In a cinematic landscape filled with thrillers and horror films, “Green Room” tries to combine the war genre film with the punk rock scene mostly through aesthetic filmmaking techniques. During the film, I was on the edge of my seat, but not for the reasons one would think. While using punk rock as a background was interesting, I wondered what exactly this film is doing that hasn’t been done before?

The Ain’t Rights, a punk rock band, unwittingly end up in this Neo-Nazi dive bar because their promoter messed up. They kick off their set with a Dead Kennedys cover of “Nazi Punks F*** Off” and through slow motion, the crowd moshes and the rest of their set flows until they return to the green room on their way out. When the band’s bassist, Pat (Anton Yelchin), witnesses a murder, the stakes are raised and the band’s survival is on the line. Will they make it out of there alive?

Visually, the way director Jeremy Saulnier and his cinematographer, Sean Porter, made this film look and move was stunning, especially the landscape shots, brimming with autumnal green and orange colors and the dark, dank, underlit scenes in the club. The first time we meet Darcy (Patrick Stewart), the leader of the white supremacists, we hear his gravelly voice first and then his no-nonsense delivery of instructions with precision regarding The Ain’t Rights’ fate. Stewart is spectacular as Darcy. Normally seen as a regal captain of authority in his roles as Professor X in the X-Men films and Captain Jean-Luc Picard in Star Trek: The Next Generation, we trust that he’ll steer his crew in the right direction, with discipline and dignity. In “Green Room,” Stewart takes that energy to the opposite side of the spectrum, with his cold, menacing, and calm demeanor to have his followers incite fear using dogs, machetes, and guns.

Pat, from the beginning of the film, serves as our emotional core, and we know we’ll be following him in this war against the skinheads for survival. Amber (Imogen Poots), a friend of the deceased, is a character that always keeps you guessing right up until the end, which made me want more of her.

As a genre picture trying to be more than a genre picture, this film manages to work cinematically. Its core message, however, wasn’t as clear. This film served as simple escapist entertainment, which is fine, but there could have been more. Jeremy Saulnier used “Straw Dogs” (the violent, home-intruder classic from 1971) as a cinematic template to tell this story. “Straw Dogs” was light on plot but huge on creating a visceral reaction in its viewers; it came out in the seventies when exploitation cinema was still rampant.
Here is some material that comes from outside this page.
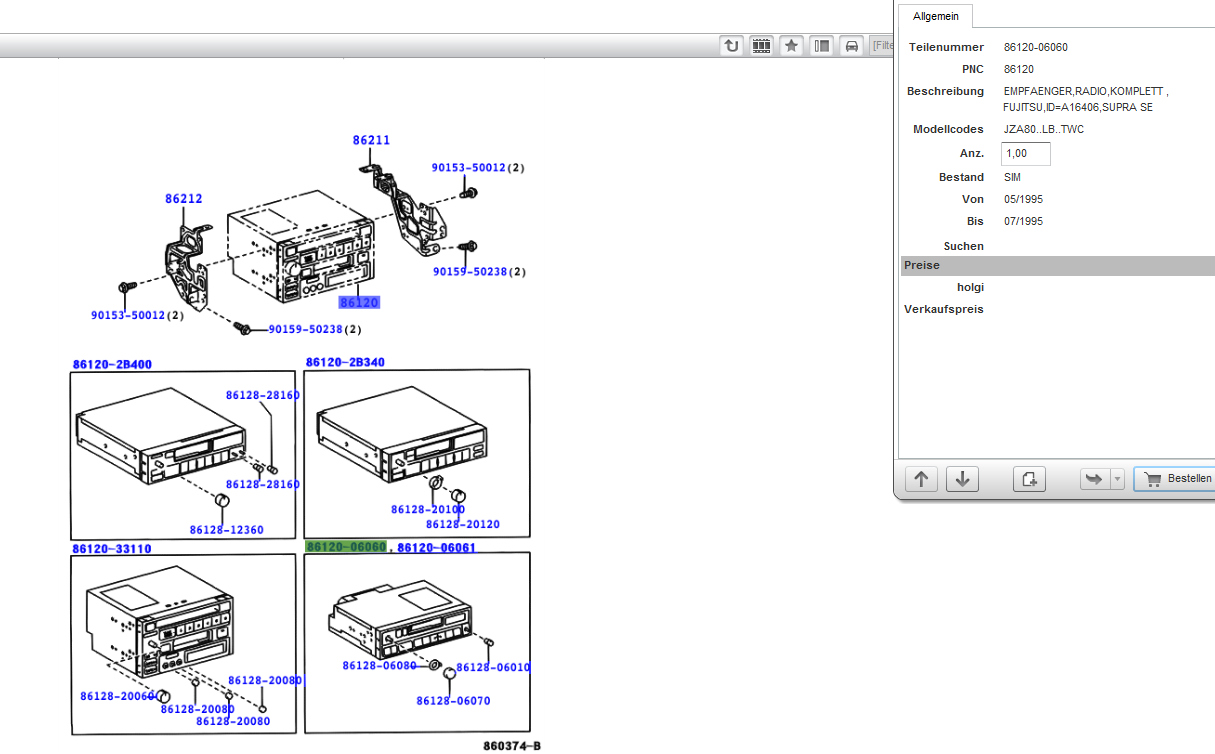Select the Allgemein tab
The height and width of the screenshot is (754, 1215).
[935, 16]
The exploitation film still exists, but without the extremity. When I was watching “Green Room”, I had the same thought I had after watching Wes Craven’s “The Last House on the Left”: I need a hug and a shower. Mostly the hug.

But “The Last House on the Left” was subversive; it was about talking about youth and the Vietnam War (like a lot films from that decade). What’s the subversive message that we are supposed to take from “Green Room”? In a recent interview, Saulnier mentioned how he approached this movie like a war film. Except, again, where’s the message? At the end, we’re left with a visually stunning thriller that leaves you feeling spent and empty.

So watch if you want to see a punk rock-themed thriller. You might enjoy this. For everyone else, go watch a George Romero flick (any of them).